Exercise brief: Whichever lines of the material contain "computer", copy each of them.

..............................

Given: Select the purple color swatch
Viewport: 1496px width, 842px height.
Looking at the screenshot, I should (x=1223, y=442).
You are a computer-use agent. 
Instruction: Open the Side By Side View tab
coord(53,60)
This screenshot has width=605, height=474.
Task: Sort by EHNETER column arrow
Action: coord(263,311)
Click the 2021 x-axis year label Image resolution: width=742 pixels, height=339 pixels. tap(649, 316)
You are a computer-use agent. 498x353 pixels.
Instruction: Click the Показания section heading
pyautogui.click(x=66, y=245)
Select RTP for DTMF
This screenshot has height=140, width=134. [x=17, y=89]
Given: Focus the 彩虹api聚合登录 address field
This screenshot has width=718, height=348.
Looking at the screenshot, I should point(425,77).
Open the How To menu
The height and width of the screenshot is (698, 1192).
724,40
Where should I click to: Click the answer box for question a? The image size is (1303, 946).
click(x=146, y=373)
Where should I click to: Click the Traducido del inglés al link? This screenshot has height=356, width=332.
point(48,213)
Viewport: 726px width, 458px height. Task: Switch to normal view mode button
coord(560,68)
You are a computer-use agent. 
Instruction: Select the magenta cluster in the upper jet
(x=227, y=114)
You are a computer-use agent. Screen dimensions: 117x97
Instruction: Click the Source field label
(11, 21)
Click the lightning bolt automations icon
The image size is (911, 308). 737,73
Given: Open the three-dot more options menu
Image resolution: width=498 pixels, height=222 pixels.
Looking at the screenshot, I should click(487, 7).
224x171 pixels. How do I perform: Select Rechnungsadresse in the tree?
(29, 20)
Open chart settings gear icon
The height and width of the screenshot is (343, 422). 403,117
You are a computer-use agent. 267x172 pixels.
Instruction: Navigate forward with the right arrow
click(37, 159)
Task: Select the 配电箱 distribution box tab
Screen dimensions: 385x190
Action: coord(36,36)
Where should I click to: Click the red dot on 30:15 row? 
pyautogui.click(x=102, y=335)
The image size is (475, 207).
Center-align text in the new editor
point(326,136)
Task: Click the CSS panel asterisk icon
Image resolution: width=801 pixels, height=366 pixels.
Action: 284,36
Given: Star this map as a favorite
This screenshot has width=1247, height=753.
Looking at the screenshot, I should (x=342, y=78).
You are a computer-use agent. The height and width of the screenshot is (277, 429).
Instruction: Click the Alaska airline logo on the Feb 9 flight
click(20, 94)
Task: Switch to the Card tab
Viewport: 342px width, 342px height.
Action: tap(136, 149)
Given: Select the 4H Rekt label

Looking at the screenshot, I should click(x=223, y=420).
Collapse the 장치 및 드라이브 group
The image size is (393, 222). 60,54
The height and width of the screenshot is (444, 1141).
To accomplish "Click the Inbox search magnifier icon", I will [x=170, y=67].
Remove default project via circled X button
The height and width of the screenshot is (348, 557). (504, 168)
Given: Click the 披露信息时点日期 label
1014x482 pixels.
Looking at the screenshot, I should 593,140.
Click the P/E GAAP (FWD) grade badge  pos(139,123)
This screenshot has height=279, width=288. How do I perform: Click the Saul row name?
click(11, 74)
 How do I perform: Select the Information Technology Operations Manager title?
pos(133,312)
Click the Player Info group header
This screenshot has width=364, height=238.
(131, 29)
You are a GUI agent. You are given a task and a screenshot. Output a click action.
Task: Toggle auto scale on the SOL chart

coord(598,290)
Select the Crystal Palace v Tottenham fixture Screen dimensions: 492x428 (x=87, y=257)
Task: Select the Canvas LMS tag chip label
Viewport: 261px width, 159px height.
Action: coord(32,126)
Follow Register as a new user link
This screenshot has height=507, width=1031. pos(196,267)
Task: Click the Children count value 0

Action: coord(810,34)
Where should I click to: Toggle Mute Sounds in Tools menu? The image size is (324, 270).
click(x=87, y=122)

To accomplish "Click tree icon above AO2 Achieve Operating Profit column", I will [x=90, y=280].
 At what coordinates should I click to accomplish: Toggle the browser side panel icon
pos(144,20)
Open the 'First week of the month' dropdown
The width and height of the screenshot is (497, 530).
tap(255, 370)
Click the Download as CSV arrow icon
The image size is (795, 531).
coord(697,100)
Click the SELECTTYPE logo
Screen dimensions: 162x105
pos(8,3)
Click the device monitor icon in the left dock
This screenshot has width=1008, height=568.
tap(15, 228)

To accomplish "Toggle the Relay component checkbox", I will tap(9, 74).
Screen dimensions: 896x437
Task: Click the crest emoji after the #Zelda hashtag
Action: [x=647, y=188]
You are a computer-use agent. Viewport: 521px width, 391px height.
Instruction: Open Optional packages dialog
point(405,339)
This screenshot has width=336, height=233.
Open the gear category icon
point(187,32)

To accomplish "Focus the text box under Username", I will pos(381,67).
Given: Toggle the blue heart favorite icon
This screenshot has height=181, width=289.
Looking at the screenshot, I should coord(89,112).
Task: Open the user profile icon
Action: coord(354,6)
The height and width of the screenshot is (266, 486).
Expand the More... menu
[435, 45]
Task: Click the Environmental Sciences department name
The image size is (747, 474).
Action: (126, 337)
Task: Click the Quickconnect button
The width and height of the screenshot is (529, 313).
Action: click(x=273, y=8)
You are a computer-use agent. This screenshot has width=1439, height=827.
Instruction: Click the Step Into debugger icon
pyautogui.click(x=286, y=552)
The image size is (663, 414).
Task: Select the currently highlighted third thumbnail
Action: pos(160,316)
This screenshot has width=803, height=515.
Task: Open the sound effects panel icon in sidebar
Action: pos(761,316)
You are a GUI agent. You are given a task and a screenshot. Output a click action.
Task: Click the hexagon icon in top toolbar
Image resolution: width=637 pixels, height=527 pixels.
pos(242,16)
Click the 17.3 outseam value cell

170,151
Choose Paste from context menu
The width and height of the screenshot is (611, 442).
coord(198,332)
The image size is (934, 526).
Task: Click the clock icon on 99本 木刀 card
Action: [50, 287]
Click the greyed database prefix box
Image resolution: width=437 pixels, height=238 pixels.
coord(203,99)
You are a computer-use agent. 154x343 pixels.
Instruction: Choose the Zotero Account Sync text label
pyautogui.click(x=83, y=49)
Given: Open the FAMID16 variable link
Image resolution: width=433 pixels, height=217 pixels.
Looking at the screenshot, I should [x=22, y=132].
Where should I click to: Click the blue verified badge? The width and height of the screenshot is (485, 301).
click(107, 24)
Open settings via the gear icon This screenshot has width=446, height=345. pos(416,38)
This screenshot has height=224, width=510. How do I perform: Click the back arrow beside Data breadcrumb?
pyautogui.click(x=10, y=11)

..............................

Worked solution:
You are a computer-use agent. 
You are a computer-use agent. 498x353 pixels.
You are a computer-use agent. 
You are a computer-use agent. Screen dimensions: 117x97
You are a computer-use agent. 267x172 pixels.
You are a computer-use agent. The height and width of the screenshot is (277, 429).
You are a computer-use agent. Viewport: 521px width, 391px height.
You are a computer-use agent. This screenshot has width=1439, height=827.
You are a computer-use agent. 154x343 pixels.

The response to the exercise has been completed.